30 anos para abandonar um tratado energético prejudicial à transição europeia

Energia

  • O Conselho de Ministros da UE aprovou a saída dos países membros do Tratado da Carta da Energia, considerado um instrumento obsoleto e de proteção para as empresas que investem em combustíveis fósseis.
  • Graças ao tratado, de facto, as empresas privadas poderiam processar Estados empenhados em desenvolver e adoptar leis para combater as alterações climáticas.

O Conselho de Ministros da União Europeia aprovou a retirada dos estados membros da UE do Tratado Internacional da Carta da Energia (Tratado da Carta da Energia), considerado demasiado protector dos investimentos em combustíveis fósseis e do qual muitos países, incluindo a França, já tinham anunciado várias vezes a sua intenção de sair.
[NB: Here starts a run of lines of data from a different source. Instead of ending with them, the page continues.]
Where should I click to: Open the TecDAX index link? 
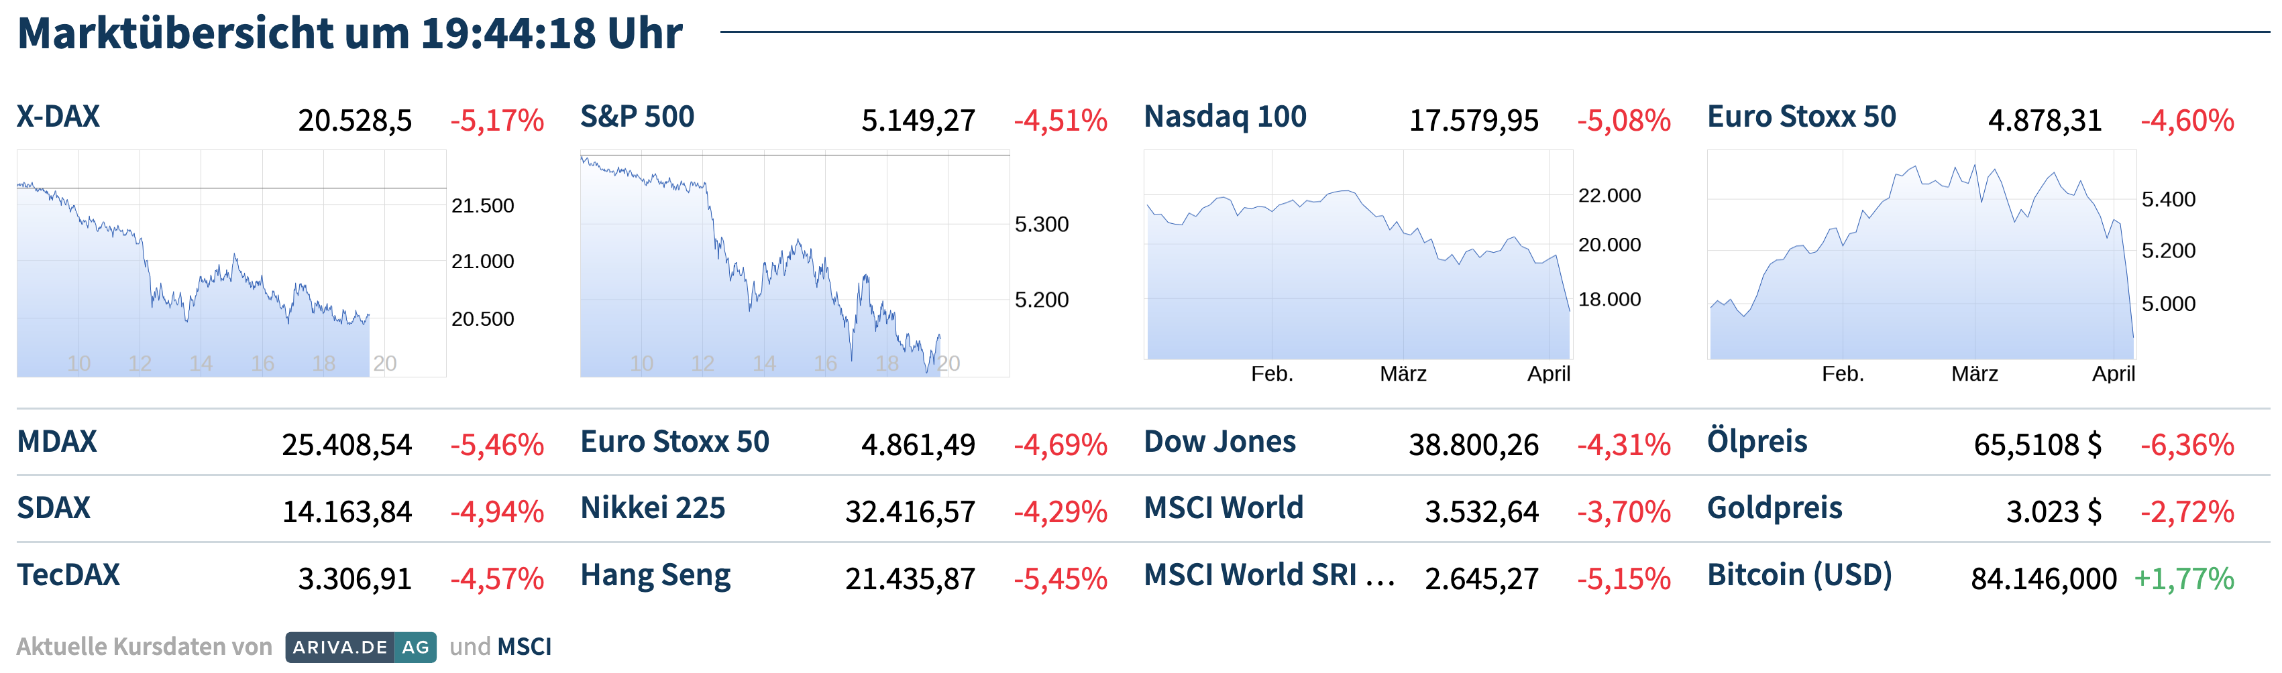[x=68, y=576]
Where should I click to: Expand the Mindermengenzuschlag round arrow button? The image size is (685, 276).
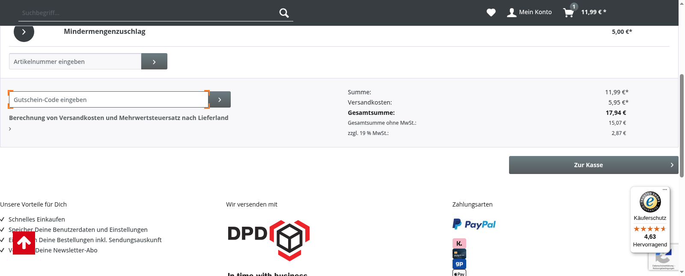click(24, 32)
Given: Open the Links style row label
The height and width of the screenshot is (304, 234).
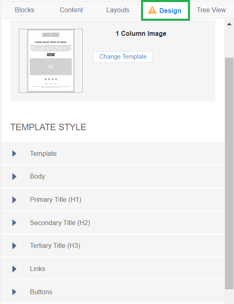Looking at the screenshot, I should click(38, 269).
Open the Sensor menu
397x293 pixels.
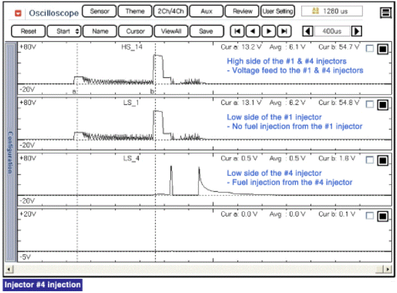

Em julho, a Comissão Europeia propôs que a UE, juntamente com os seus estados membros e a Euratom (a Organização Nuclear Civil Europeia), “se retirasse de forma coordenada e ordenada” de um tratado considerado “incompatível com as ambições climáticas da Europa”, escreve o site Eunews.

Assim, os ministros da União Europeia reunidos em Bruxelas eles aprovaram a proposta: agora é necessária a luz verde final dos eurodeputados. Outra proposta adoptada conjuntamente, no entanto, deixa aberta a possibilidade para os estados que assim o desejem aprovarem a “modernização” do tratado numa futura conferência da organização e permanecerem membros do tratado alterado (um pedido feito em particular pela Hungria e Chipre ).

O que é o tratado da Carta de Energia

O Tratado da Carta da Energia (ECT) foi assinado em 1994 em Lisboa com o objectivo de promover a cooperação transfronteiriça no sector da energia, em particular entre as duas frentes da “Cortina de Ferro” (a linha fronteiriça que dividiu a Europa em duas zonas distintas de influência política, desde o final da Segunda Guerra Mundial até o fim da Guerra Fria). O tratado foi criado para oferecer mais garantias às empresas ocidentais que quisessem investir nos antigos estados da galáxia de influência soviética, que estavam então em transição para um modelo de capitalismo de mercado e tinham muitos recursos fósseis à espera de serem explorados. Sob a égide do TCE, investidores poderiam operar protegidos do risco de expropriações, nacionalizações, quebras de contratos e todas as circunstâncias imprevistas que possam ter impacto nas perspectivas de lucro.

Mas, ao contrário das expectativas, o TCE tornou-se em breve um sistema de arbitragem privadocom sentenças juridicamente vinculativas: ao recorrer aos instrumentos previstos no tratado para resolver conflitos, de facto, as empresas que gerem depósitos de combustíveis fósseis e centrais eléctricas poderiam iniciar ações legais contra estados cada vez mais empenhados em desenvolver e adoptar leis para combater as alterações climáticas e reduzir as emissões de CO2.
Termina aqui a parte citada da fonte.